The user matrix is the user-side half of the basic matrix factorization model that powered most production recommendation system work from the mid-2000s onward, and it remains the conceptual ancestor of the user-side embedding tower in modern neural retrieval architectures.
Let there be N users and M items, and let R be the N by M rating matrix whose entry r_{u,i} is user u's rating of item i (or 0 / missing if the user has not rated that item). Matrix factorization picks a small latent dimension k (typically 10 to 200) and learns two matrices:
The rating matrix is approximated by the product
R ≈ U V^T
so the predicted rating for user u on item i is the dot product
̂r_{u,i} = U_u · V_i = Σ_{f=1..k} U_{u,f} V_{i,f}.

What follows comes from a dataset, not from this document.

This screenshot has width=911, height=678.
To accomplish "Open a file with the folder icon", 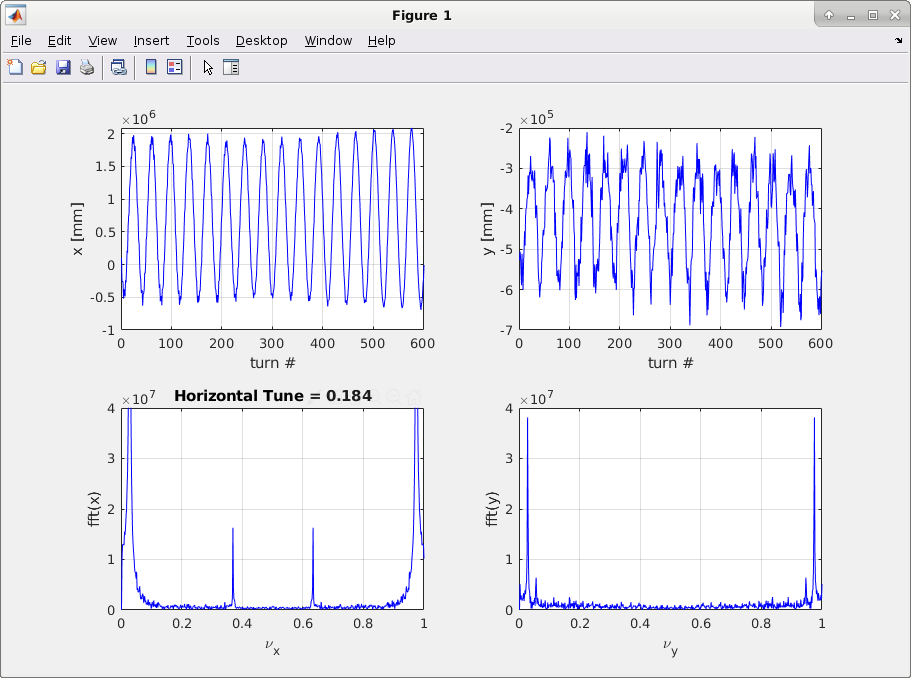I will coord(39,68).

A more accurate version adds bias terms:
̂r_{u,i} = μ + b_u + b_i + U_u · V_i
where μ is the global mean rating, b_u is a user bias (some users rate everything high), and b_i is an item bias (some items are simply more popular). Koren, Bell, and Volinsky introduced this baseline-plus-bias formulation in their 2009 IEEE Computer survey, and it is still the default in libraries such as Surprise and Spark MLlib.
The latent factors learned in U have no fixed meaning. After training they may loosely correspond to genres, demographics, or quality, but the model is free to use the dimensions however it wants. This is the entire point of model-based collaborative filtering: instead of asking a human to define features, the optimizer discovers a user representation that explains the observed ratings.

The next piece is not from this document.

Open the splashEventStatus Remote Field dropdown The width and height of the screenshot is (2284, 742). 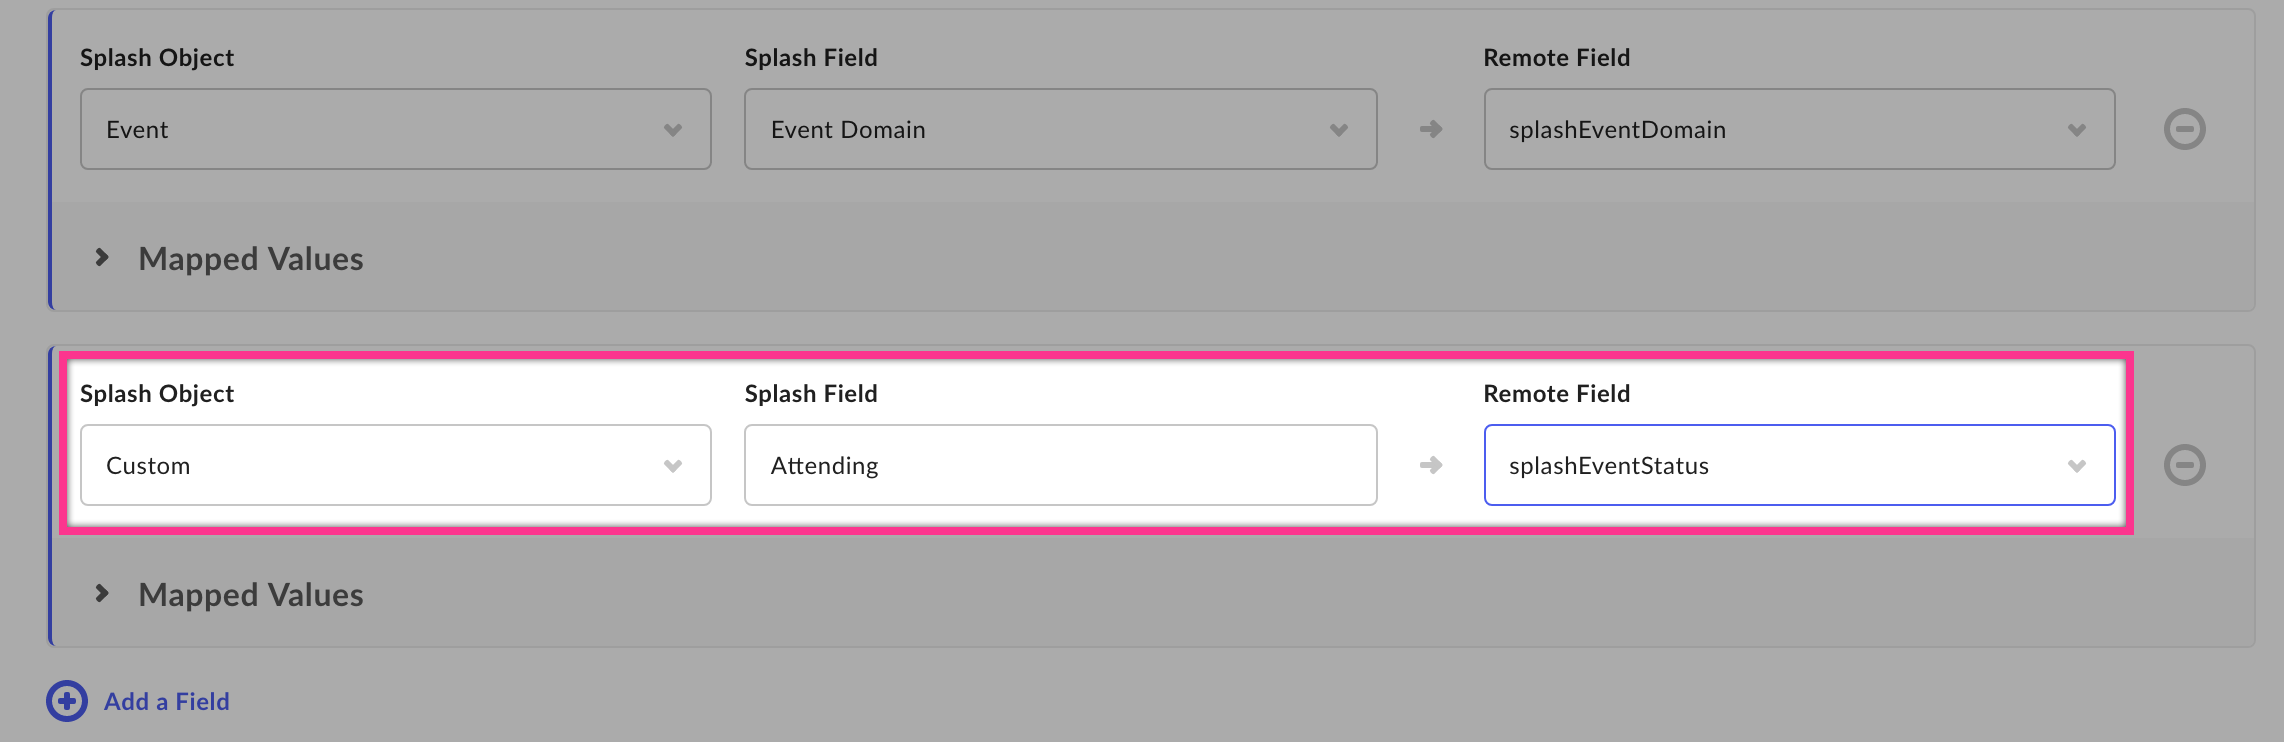point(1800,465)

Classical Singular Value Decomposition factors a complete matrix into U Σ V^T. Recommender data is almost never complete (a typical user rates a few hundred of millions of possible items), so true SVD does not apply directly. The breakthrough was to treat the missing entries as missing rather than as zero, and to learn U and V by minimizing squared error only on the observed ratings.
Simon Funk popularized this approach in his December 11, 2006 blog post "Try This At Home," written during the Netflix Prize competition. Funk trained one latent factor at a time using stochastic gradient descent on the residual ratings and shared C code that fit on a few pages. His model, often called "Funk SVD" or simply MF, was unrelated to the strict mathematical SVD but inherited the name. Funk's submission climbed to third place on the Netflix leaderboard and inspired most of the techniques that the Netflix Prize winners eventually combined.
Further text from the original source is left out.